I was lucky enough to be able to be at Ground Zero on May 5 when Barack Obama arrived to lay a wreath and speak with victims families. It was an amazing experience to be able to have gone through the full orbit of this tragedy over the last 10 years of my life and be on that hallowed ground that day.

When we got off the train and onto the Ground Zero site that first thing that struck me was the weather. With the exception of one or two more clouds, this early spring day of closure and measured jubilance was identical to that early fall day of bloodshed and horror.

I meandered through the crowd and watched the trees dance in the gentle breeze wondering if they were doing that same dance in that same breeze 10 years ago. I stopped and spoke with a gentleman who was on his lunch break and had come down to the site because “It takes a tragedy to have people come together and we luckily don’t get to see it too often.” I told him what I was doing there and asked him if he had taken any extra precautions as far as being prepared for a tragedy in response to the attacks. He told me that after 9/11 he decided to look more closely at his own mortality, and in turn, at his current employer sponsored life insurance policy. He has since supplemented that plan.

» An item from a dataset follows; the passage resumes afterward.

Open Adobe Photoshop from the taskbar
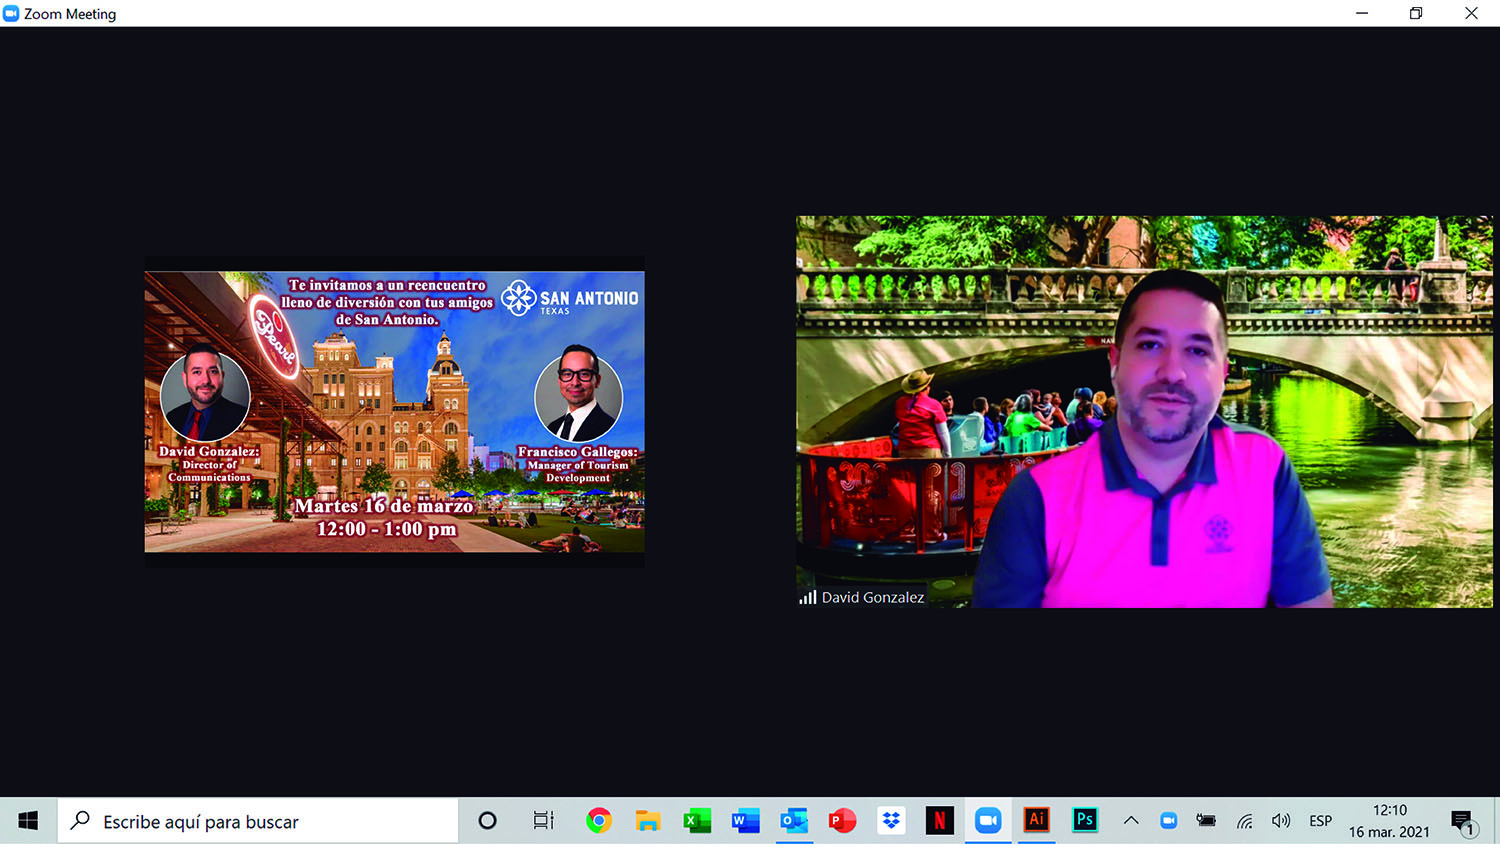 click(1085, 820)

An older gentleman who overheard us talking–and was more than happy to speak to a member of the media– shuffled up to us and said that “We are lucky enough to have multiple vehicles to plan for disasters at our fingertips but we don’t lift our heads up until it is too late.” The sentiment echoed the first gentleman’s about how it takes a disaster for us to “come together.”

Strangers on the streets of Manhattan were starting conversations with one another, people were pushing and squeezing by each other but not a dirty look was shot. Although jokes were being made and there was a general sense of relief and celebration, it was neither rowdy nor raucous. It was a crowd dynamic like I have never experienced. It was like a funeral for someone who had suffered a long, debilitating disease. Finally the rest of us could let go. Relief, happiness, and reverence all mingled together under temperate skies on lower Manhattan on a clear and sunny day.